◆ **Exercise directions**
Set down exactly the lines below between the line holding "10 data point" and the line holding "Select the aqua", inclusive; no other line belongs in the answer.

◆ **Given records**
--
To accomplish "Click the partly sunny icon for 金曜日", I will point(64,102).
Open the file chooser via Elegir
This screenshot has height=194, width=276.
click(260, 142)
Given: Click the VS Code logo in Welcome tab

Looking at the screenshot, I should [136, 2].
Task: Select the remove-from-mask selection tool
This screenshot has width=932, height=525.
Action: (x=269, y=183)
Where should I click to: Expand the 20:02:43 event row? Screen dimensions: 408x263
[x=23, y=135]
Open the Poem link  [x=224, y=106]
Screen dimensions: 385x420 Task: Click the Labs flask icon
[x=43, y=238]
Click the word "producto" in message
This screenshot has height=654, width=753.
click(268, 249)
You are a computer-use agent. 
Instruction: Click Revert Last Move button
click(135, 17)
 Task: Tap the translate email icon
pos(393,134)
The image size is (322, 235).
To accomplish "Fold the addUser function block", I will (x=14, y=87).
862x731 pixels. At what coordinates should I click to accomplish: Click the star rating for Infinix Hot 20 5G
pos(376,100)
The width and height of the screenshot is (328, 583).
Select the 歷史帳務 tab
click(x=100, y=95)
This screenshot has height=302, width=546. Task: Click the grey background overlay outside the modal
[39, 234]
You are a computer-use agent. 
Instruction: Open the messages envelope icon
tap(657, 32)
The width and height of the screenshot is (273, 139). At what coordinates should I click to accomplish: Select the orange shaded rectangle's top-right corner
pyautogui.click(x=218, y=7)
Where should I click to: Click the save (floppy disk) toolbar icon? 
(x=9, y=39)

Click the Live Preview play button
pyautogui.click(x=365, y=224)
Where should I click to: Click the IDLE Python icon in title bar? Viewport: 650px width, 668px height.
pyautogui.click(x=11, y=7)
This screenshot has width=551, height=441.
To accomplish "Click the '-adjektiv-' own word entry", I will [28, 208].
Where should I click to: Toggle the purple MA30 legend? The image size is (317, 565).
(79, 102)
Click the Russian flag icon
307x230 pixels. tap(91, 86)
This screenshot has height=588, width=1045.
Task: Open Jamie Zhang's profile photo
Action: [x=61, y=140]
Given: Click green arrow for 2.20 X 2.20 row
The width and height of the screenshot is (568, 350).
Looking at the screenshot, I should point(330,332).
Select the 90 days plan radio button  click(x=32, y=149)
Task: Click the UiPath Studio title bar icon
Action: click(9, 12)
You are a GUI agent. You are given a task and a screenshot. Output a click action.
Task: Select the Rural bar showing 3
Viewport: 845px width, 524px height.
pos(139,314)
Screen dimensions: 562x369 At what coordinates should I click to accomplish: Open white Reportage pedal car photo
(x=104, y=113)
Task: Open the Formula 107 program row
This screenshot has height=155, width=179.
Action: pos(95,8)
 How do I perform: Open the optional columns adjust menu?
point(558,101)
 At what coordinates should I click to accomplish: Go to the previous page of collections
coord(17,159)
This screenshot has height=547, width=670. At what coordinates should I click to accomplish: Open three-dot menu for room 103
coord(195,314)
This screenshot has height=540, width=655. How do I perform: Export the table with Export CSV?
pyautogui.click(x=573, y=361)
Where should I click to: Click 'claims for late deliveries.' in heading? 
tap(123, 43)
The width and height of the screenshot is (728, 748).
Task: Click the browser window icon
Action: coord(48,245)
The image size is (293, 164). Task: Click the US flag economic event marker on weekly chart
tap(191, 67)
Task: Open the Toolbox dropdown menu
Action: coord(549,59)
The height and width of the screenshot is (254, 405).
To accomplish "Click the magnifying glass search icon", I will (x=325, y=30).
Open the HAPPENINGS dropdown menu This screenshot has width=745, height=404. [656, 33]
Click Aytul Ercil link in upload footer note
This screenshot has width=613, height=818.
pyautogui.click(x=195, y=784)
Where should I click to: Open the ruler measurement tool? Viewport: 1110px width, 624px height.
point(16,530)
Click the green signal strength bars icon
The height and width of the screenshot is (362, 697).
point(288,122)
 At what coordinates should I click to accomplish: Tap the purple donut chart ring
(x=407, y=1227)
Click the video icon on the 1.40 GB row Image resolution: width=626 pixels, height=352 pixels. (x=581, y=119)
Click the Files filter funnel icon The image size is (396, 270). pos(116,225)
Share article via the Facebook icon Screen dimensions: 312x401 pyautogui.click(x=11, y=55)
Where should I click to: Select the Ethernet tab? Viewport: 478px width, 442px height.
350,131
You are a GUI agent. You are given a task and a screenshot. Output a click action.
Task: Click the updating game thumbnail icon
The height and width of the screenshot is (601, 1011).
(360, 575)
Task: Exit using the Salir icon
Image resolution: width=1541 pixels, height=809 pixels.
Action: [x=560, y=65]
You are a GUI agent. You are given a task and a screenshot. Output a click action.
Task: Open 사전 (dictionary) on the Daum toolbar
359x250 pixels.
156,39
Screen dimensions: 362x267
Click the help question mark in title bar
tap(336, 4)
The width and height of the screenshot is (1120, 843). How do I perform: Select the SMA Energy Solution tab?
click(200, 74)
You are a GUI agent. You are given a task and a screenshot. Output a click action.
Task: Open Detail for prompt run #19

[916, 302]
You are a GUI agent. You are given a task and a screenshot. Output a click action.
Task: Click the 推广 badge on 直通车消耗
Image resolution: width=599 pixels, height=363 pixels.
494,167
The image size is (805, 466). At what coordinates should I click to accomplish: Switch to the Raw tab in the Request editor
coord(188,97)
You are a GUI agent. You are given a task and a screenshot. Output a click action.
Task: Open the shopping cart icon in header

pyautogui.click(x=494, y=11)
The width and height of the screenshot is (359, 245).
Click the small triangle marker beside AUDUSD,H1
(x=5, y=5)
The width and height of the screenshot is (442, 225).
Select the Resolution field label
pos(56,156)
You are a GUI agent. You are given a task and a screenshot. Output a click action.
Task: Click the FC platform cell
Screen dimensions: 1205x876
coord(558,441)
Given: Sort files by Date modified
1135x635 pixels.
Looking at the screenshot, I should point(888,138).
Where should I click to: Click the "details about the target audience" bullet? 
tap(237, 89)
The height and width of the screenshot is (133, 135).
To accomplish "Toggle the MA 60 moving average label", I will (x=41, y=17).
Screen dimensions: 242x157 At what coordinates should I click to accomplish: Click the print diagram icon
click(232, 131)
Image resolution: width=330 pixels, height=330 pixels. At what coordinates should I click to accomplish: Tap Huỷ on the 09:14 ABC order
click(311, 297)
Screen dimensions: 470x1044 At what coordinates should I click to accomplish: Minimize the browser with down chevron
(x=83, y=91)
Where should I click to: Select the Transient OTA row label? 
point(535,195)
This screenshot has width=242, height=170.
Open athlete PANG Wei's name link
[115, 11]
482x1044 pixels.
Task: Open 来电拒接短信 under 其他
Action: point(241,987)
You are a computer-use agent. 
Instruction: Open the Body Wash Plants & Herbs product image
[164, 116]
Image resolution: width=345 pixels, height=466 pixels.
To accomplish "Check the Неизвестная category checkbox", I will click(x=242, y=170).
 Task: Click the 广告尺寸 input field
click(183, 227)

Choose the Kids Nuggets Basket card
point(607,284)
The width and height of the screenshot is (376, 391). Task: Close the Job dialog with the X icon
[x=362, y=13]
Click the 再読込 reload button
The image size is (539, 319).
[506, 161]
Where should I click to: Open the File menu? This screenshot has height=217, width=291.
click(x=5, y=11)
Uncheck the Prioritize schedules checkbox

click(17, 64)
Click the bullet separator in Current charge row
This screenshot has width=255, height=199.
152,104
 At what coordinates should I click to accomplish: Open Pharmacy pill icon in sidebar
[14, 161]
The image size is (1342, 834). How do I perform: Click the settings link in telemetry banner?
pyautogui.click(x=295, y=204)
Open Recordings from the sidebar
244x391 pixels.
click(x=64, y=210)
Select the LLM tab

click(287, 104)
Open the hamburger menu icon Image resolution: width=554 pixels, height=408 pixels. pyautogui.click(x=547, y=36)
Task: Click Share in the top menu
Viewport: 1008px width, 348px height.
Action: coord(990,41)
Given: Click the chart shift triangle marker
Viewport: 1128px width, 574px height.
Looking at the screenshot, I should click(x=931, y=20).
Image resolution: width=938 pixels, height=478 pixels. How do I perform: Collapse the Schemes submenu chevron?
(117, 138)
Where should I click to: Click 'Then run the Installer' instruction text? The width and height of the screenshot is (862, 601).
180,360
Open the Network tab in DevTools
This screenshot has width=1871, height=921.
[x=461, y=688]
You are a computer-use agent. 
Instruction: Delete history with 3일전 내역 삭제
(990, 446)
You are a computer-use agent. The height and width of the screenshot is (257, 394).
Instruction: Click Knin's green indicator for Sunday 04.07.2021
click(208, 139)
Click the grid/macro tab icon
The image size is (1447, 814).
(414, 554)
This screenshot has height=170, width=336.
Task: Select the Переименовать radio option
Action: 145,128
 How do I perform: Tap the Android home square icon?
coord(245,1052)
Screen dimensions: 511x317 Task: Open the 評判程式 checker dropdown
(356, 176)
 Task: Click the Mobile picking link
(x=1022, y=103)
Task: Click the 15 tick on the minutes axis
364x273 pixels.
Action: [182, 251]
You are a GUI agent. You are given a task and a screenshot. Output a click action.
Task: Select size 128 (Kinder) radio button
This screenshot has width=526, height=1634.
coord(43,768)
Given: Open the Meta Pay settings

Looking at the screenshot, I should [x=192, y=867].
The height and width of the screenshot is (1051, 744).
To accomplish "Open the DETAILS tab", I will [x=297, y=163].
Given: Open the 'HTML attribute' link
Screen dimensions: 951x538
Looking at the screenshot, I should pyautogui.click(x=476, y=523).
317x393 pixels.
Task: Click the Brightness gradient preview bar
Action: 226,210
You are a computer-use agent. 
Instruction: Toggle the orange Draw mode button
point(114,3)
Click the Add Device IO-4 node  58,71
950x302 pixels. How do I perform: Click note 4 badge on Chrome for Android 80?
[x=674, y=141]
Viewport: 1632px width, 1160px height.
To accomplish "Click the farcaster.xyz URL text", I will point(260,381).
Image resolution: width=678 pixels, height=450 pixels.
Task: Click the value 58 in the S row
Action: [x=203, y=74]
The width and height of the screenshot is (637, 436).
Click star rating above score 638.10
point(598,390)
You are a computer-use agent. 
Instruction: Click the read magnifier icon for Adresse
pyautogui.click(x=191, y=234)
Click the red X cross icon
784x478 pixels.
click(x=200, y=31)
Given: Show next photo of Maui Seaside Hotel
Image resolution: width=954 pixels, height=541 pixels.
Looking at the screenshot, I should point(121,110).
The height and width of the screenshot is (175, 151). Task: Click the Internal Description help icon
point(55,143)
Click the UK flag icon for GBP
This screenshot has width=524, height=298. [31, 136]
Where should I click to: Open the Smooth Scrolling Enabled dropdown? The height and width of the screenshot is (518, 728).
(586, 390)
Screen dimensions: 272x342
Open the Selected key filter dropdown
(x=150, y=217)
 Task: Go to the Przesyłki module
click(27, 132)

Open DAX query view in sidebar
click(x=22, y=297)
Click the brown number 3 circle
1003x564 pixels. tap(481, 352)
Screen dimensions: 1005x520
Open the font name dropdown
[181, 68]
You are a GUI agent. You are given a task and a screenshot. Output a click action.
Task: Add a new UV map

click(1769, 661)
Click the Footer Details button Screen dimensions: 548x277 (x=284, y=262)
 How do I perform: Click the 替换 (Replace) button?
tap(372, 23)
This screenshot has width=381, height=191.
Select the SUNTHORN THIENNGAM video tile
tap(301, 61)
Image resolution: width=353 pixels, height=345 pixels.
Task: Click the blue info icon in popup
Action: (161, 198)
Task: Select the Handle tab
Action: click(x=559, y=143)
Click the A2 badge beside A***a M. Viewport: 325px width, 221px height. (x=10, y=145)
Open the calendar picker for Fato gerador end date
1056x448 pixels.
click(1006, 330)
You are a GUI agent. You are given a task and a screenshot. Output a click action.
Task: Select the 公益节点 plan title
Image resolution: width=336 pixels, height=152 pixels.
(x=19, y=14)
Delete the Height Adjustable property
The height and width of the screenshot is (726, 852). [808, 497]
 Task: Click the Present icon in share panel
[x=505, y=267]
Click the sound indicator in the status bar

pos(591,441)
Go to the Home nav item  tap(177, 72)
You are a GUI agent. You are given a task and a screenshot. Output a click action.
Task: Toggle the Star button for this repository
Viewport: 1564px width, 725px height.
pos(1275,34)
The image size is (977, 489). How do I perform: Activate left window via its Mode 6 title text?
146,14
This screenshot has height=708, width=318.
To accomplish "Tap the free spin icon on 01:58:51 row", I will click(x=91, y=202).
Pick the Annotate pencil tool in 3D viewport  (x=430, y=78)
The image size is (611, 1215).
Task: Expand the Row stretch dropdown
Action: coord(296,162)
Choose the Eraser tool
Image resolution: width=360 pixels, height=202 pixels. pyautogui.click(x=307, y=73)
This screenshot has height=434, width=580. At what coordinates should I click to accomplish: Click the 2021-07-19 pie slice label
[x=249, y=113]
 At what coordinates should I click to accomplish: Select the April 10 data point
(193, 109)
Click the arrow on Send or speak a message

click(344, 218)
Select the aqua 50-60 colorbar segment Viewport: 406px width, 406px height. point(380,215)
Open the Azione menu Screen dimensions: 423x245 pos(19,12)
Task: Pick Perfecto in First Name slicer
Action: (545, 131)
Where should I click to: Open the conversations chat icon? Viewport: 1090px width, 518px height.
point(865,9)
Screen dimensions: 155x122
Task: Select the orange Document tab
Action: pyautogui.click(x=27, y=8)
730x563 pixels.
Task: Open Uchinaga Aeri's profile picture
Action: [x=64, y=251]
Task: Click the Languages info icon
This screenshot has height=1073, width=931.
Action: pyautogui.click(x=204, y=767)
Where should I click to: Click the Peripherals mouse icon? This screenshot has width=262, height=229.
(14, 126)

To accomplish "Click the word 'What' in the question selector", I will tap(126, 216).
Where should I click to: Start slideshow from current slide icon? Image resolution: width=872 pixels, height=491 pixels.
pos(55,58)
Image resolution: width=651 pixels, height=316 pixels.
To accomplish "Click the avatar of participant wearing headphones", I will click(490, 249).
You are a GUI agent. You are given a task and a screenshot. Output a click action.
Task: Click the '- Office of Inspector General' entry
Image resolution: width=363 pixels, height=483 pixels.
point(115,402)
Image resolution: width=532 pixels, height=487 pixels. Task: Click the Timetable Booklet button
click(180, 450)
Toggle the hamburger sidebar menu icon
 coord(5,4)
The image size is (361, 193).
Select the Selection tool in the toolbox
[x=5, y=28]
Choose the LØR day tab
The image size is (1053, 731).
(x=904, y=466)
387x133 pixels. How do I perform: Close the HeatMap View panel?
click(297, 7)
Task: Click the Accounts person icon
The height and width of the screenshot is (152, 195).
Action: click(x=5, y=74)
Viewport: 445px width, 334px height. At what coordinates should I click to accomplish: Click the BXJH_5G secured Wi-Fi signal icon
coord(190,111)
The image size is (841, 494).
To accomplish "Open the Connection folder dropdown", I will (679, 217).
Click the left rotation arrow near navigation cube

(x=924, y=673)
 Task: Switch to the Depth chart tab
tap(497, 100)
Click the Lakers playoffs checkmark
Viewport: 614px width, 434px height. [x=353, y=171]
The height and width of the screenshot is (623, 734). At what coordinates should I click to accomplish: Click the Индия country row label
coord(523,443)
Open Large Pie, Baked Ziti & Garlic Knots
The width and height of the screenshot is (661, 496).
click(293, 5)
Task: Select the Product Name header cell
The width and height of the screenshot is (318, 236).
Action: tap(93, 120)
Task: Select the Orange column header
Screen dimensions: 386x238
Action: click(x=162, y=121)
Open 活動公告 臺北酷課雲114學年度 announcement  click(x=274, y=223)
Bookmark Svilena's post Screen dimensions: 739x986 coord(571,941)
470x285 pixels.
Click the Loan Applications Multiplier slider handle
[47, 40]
--
◆ **Reply**
 At what coordinates should I click to accomplish: Select the April 10 data point
(193, 109)
Click the arrow on Send or speak a message

click(344, 218)
Select the aqua 50-60 colorbar segment Viewport: 406px width, 406px height. point(380,215)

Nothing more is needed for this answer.